Por todo o mundo era assim conhecido, sem que tal envolvesse menos merecida consideração e estimado apreço, antes pelo contrário uma efectiva estima, aquele que recentemente nos deixou e que foi um destacado farense destes nossos tempos. Deixou-nos recentemente, após pertinaz doença e uma vida plena de serviços à comunidade de modo próprio nas áreas de educação, do companheirismo e da solidariedade.
Vemo-lo menino e moço, desde sempre escreva-se, a crescer ali pelo Largo de São Pedro, por vir do estabelecimento do seu honrado pai, que ali se situava, parede meias com a dita sala de espera da Camionagem António Evaristo dos Santos, que fazia as ligações rodoviárias entre a capital sulina, Estoi, São Brás e Alportel. O “Chico Palaré” diversificava os seus tempos livres entre o aluguer das “pasteleiras” no Sr. Boticas e um jogo de futebol no “Alto da Caganita” (Praça Silva Porto) ou no Espaldão, onde era fiel e carismática presença o seu muito amigo “Grilo” (que nos perdoe a sua alma boa que nunca o nome próprio ou de família lhe soubemos), o tal que só sabia jogar descalço. Nasceu a 9 de Fevereiro de 1937 e faleceu recentemente o Dr. Francisco Pinto Rodrigues Palaré, dileto filho de um casal sambrazense, sola desta conhecida família, a mãe D. Teresa Pinto Nunes, dos Vilarinhos e o pai Francisco Rodrigues Palaré, dos Machados, razão mais que notória para o significativo voto de pesar que o Município de São Brás de Alportel emitiu a propósito da sua morte. Após estudos no Liceu João de Deus, onde foi também professor, seguiu para a Universidade de Lisboa onde alcançou a licenciatura em Ciências Geológicas e dedicou-se ao ensino, que seria uma das grandes paixões da sua vida, pois entendia que “Educar é ser… É uma forma de amar”. Fê-lo em Lisboa, Faro e em Angola (Silva Porto, entre 1969 e 1975), como o seria no desempenho de elevadas funções, entre as quais as de Diretor Regional de Educação do Algarve 1990/1996), sempre, como ela sabia estar na vida e em todo e qualquer lugar, com elevação e empenho.

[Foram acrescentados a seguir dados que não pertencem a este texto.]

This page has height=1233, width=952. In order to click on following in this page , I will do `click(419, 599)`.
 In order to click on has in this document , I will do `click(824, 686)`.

Plenamente a propósito o testemunho proferido pelo seu devotado amigo e companheiro Henrique Luís de Brito Figueira, a quando do funeral:
– “Enfim, com a condescendência dos que com ele mais privaram ao longo da vida, quero dizer-vos que NUNCA conhecia ninguém tão DETERMINADO a consumar as IDEIAS com que todos os dias acordava”.

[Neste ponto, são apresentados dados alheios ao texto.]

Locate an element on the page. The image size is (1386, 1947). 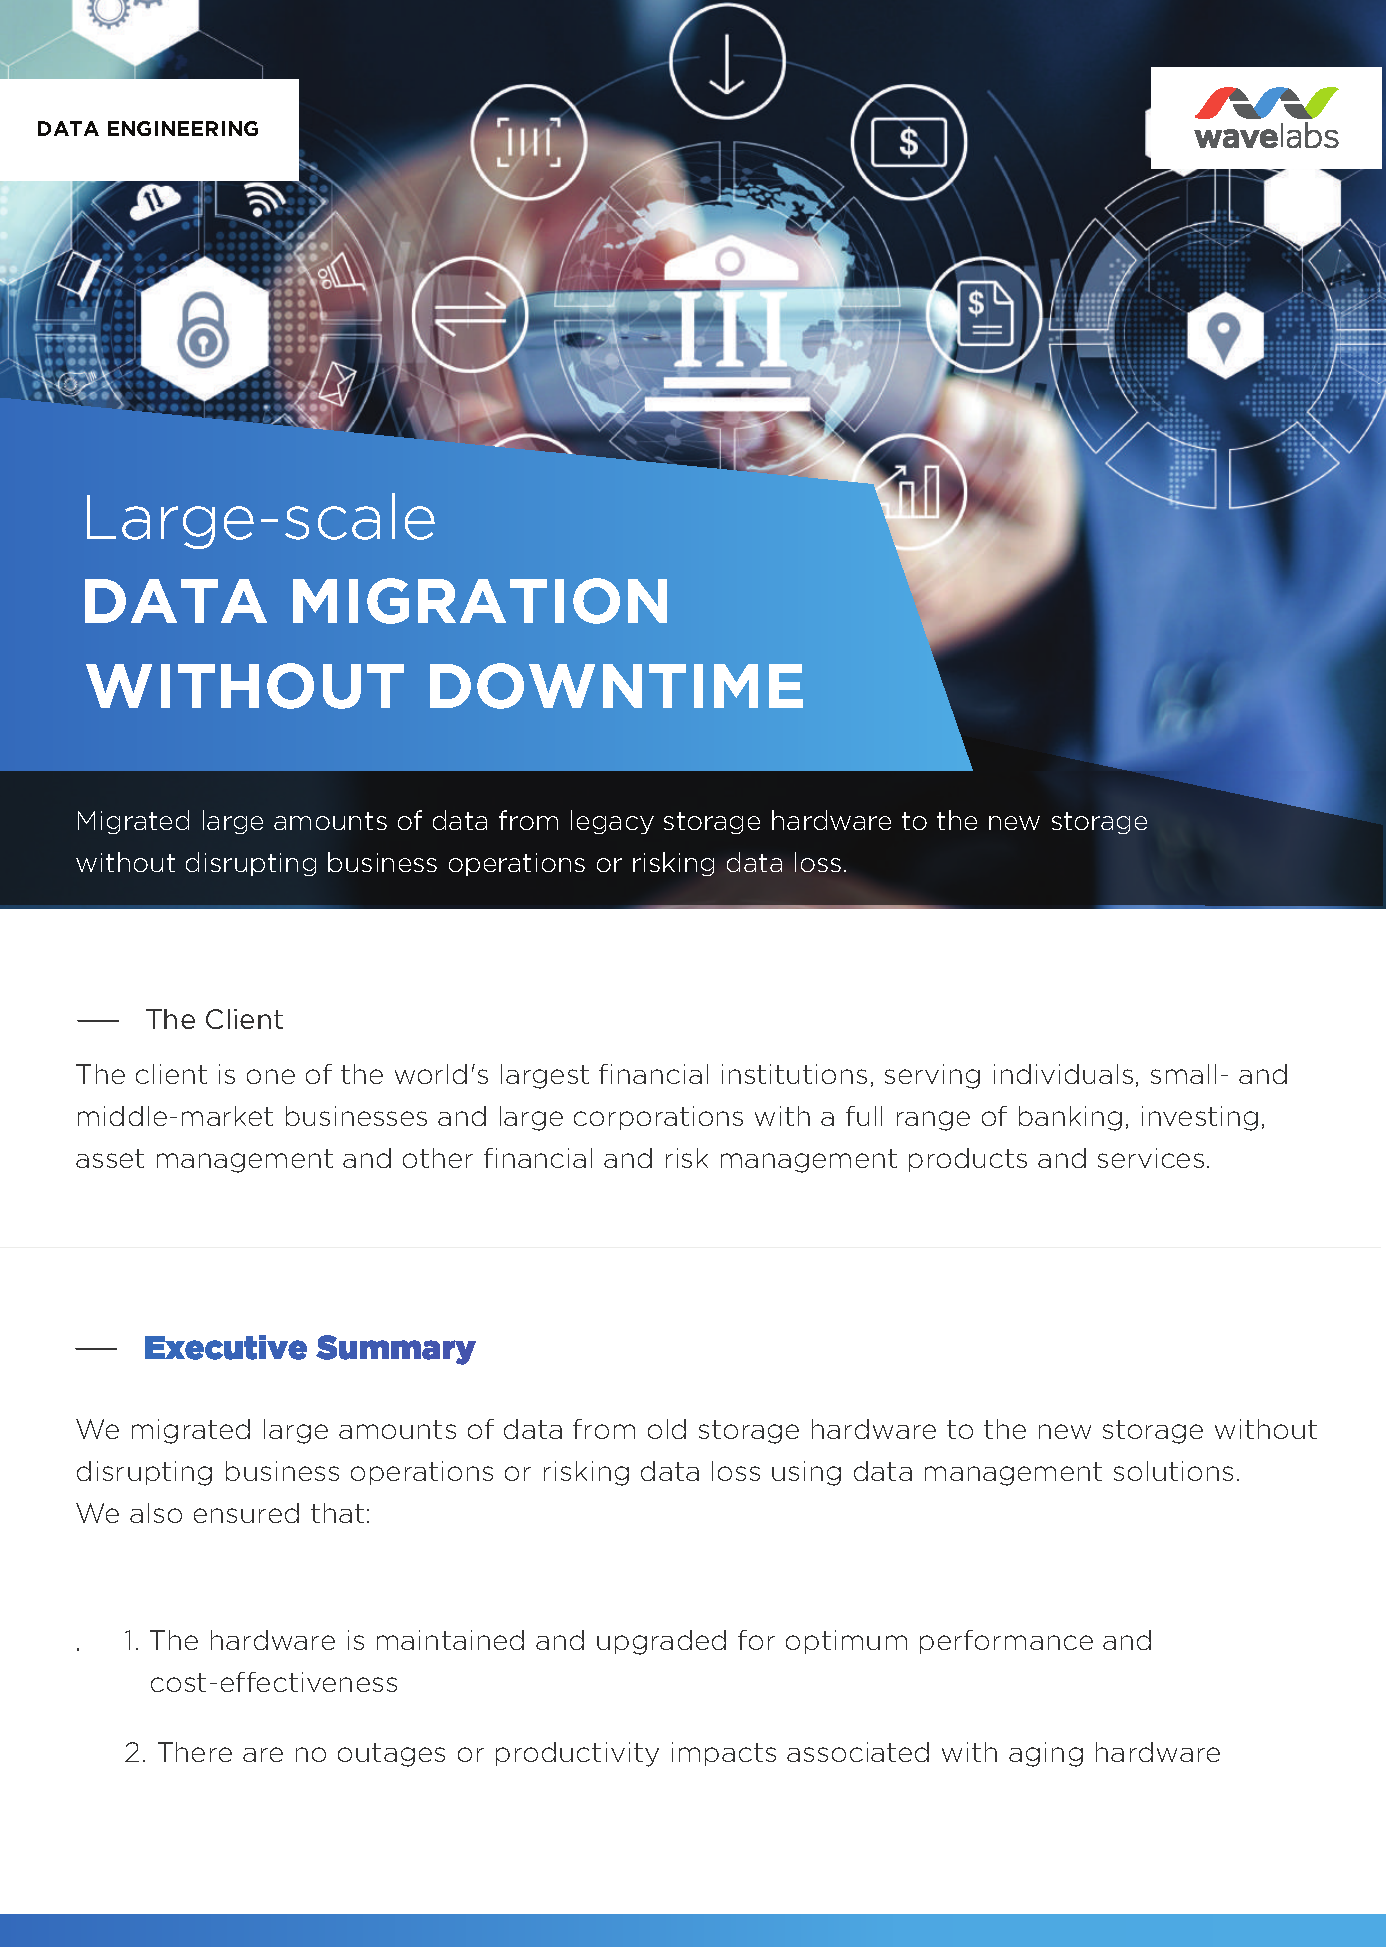
legacy is located at coordinates (612, 822).
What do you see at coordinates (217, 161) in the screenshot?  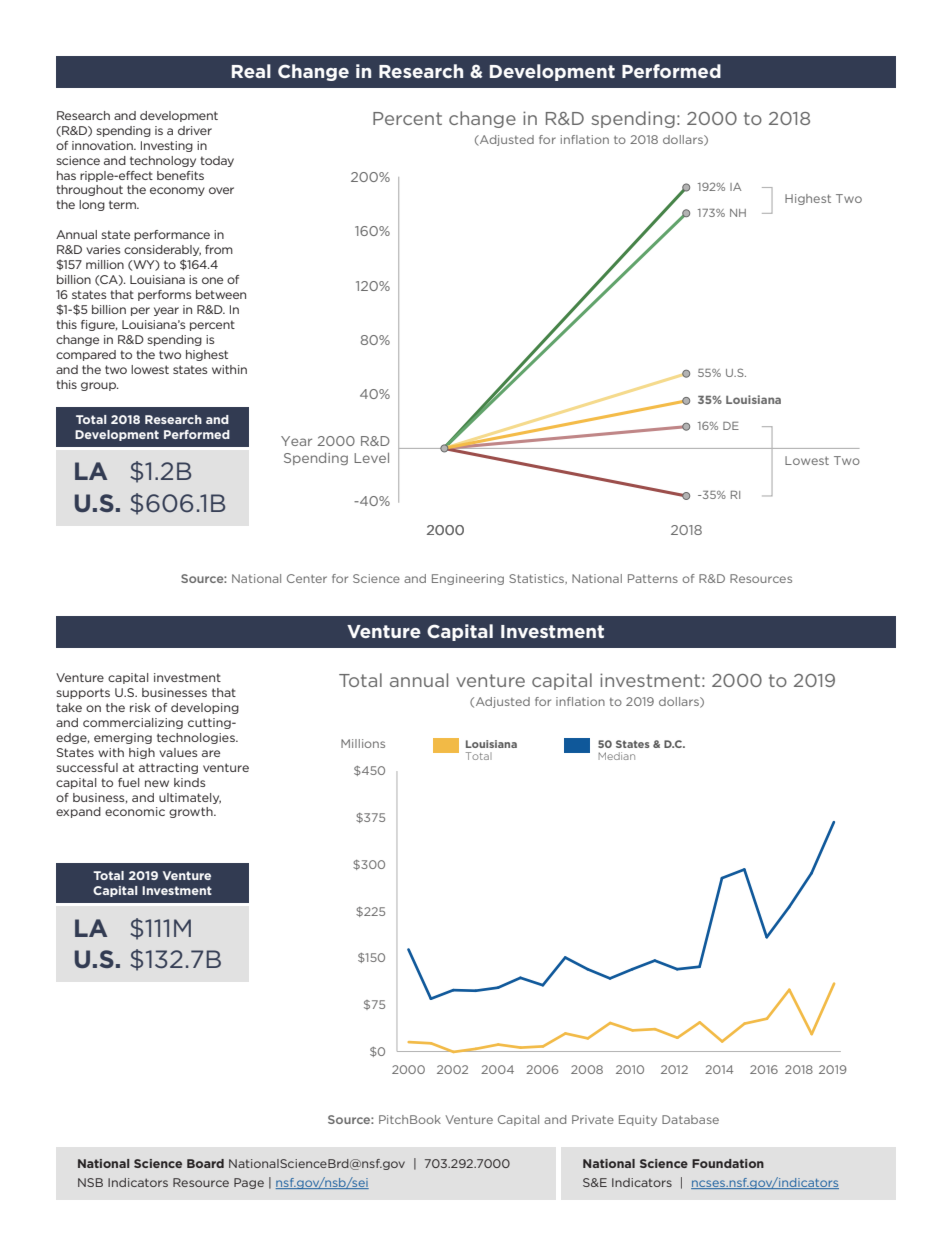 I see `today` at bounding box center [217, 161].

Do seu vasto e valioso currículo recordamos a sua presença na Assembleia Municipal de Faro, na presidência do Rotary Clube e da Cimfaro e da fundação da Delegação Algarvia da Associação Portuguesa de Doentes de Parkinson, sendo os seus últimos anos de atividade dedicados à busca de apoio e prestação de cuidados aos doentes portadores de doença neurológica degenerativa. Com toda a justiça o Município da capital sulina conferiu-lhe, em 2001, a “Medalha de Mérito” (grau Ouro). A lembrança de uma vida do “Chico Palaré”, que é um testemunho de saudosa lembrança para todos!